Recast the records from their first line through the line that contains "[x=88, y=788]", both included, as a JSON list of strings with one string per line and no blank lines. Leave out the pictures.

Entries drawn from a collection:
+---+

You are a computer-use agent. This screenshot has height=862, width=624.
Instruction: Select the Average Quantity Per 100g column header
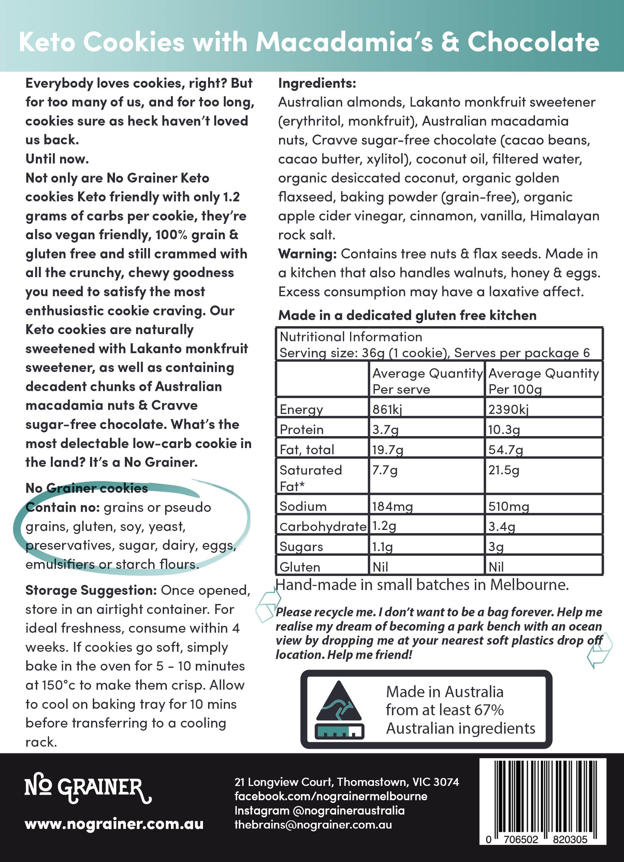[x=543, y=381]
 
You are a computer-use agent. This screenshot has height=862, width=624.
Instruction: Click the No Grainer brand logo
[x=88, y=788]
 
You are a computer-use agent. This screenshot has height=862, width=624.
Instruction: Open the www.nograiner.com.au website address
[x=114, y=824]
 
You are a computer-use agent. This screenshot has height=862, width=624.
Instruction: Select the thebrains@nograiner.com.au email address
[x=313, y=825]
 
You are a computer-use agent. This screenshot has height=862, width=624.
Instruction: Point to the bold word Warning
[x=307, y=254]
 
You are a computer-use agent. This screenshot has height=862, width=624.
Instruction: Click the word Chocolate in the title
[x=533, y=42]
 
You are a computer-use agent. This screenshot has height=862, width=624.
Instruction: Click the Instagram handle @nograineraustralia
[x=348, y=810]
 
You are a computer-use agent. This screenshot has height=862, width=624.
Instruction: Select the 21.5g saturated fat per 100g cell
[x=504, y=470]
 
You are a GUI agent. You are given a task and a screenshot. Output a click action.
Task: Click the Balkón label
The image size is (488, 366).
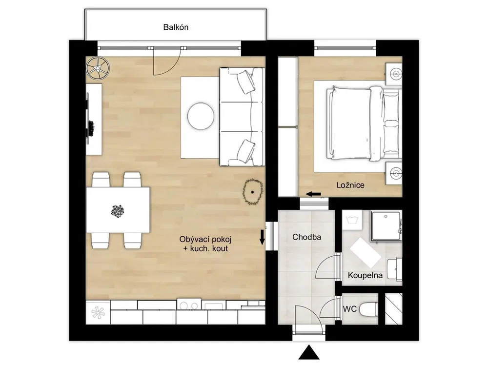pyautogui.click(x=176, y=27)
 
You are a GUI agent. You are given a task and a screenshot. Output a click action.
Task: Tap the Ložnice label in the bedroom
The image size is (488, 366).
pyautogui.click(x=350, y=185)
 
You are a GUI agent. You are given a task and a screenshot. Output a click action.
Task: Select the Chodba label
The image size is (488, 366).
pyautogui.click(x=306, y=237)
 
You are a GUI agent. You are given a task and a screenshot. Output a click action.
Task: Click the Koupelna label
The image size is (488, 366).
pyautogui.click(x=365, y=275)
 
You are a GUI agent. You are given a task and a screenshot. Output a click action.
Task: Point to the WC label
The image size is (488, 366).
pyautogui.click(x=349, y=309)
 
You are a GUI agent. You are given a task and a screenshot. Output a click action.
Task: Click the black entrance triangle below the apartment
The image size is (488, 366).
pyautogui.click(x=309, y=352)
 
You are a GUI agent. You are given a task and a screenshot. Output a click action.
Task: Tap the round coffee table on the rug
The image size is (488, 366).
pyautogui.click(x=201, y=116)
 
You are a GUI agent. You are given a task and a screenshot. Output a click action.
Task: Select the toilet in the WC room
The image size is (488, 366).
pyautogui.click(x=368, y=309)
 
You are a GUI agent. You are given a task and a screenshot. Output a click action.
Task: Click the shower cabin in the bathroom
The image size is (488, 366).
pyautogui.click(x=386, y=226)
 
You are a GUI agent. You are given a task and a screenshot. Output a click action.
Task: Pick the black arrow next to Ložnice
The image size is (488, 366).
pyautogui.click(x=313, y=194)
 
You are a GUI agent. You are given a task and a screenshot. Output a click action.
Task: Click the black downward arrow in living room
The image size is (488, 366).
pyautogui.click(x=262, y=237)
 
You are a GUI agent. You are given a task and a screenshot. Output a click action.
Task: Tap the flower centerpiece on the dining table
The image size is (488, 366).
pyautogui.click(x=117, y=211)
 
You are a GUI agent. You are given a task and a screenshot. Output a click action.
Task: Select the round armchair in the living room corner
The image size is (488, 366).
pyautogui.click(x=98, y=68)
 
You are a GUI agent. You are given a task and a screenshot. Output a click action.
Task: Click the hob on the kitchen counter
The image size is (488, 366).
pyautogui.click(x=189, y=304)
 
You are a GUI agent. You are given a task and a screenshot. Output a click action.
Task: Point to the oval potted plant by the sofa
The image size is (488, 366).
pyautogui.click(x=252, y=192)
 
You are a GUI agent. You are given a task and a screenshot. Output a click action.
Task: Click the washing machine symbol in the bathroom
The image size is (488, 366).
pyautogui.click(x=352, y=220)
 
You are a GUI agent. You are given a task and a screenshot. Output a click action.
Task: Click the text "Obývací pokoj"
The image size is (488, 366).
pyautogui.click(x=205, y=239)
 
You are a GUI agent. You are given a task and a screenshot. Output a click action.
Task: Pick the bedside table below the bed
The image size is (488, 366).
pyautogui.click(x=394, y=173)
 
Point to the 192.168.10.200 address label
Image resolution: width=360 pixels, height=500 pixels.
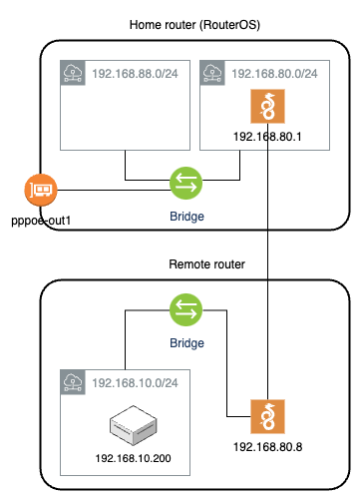(x=133, y=457)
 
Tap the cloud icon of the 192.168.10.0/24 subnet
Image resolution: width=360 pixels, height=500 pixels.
(x=72, y=381)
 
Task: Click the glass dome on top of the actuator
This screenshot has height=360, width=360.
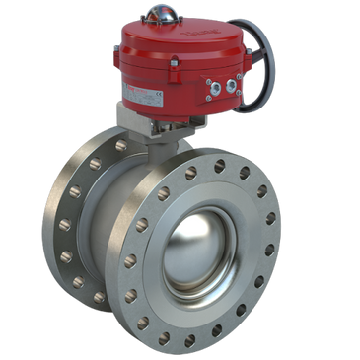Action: click(160, 14)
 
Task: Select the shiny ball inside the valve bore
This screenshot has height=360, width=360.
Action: click(202, 247)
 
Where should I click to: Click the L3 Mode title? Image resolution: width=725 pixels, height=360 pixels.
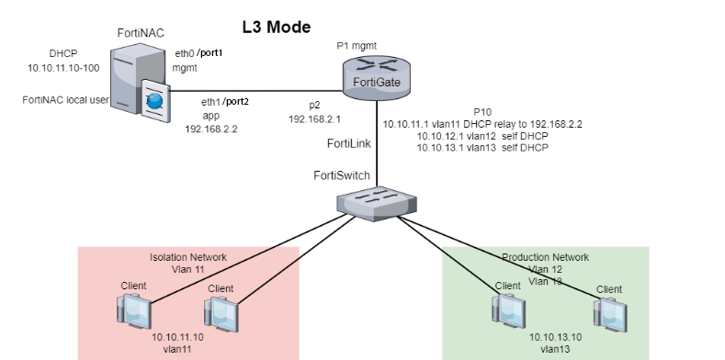pyautogui.click(x=276, y=27)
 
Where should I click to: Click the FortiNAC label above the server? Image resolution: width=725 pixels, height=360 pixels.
pyautogui.click(x=141, y=33)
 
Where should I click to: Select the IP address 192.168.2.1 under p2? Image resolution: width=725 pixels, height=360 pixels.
pyautogui.click(x=314, y=119)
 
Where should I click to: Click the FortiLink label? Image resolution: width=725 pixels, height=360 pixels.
pyautogui.click(x=349, y=145)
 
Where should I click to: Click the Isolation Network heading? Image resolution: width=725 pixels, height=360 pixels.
pyautogui.click(x=187, y=257)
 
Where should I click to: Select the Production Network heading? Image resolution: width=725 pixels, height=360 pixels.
pyautogui.click(x=546, y=257)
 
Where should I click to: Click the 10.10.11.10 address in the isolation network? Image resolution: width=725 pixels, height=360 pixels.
pyautogui.click(x=177, y=337)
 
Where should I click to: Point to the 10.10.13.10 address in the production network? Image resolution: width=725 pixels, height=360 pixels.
pyautogui.click(x=556, y=337)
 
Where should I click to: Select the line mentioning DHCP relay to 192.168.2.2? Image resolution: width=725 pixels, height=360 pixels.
pyautogui.click(x=482, y=123)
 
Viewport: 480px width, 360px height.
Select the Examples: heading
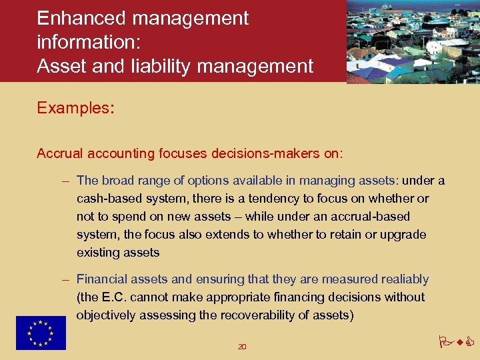(75, 108)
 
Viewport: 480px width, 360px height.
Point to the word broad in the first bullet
(117, 181)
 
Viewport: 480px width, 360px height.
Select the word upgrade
(403, 235)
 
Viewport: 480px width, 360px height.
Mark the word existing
(96, 253)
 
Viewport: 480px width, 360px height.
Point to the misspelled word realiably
(405, 279)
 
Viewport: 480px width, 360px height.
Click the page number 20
(242, 347)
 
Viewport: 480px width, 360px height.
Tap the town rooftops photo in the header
(413, 41)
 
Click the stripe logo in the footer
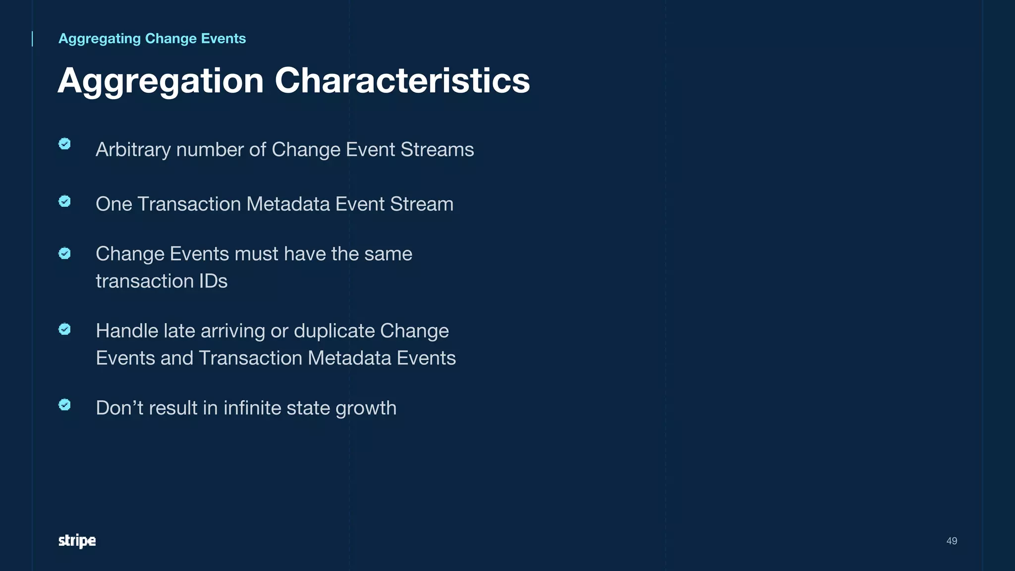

+---+

**Written reply:**
[
  "You are a computer-use agent. This screenshot has height=862, width=624.",
  "Instruction: Select the Average Quantity Per 100g column header",
  "[x=543, y=381]",
  "You are a computer-use agent. This screenshot has height=862, width=624.",
  "Instruction: Click the No Grainer brand logo",
  "[x=88, y=788]"
]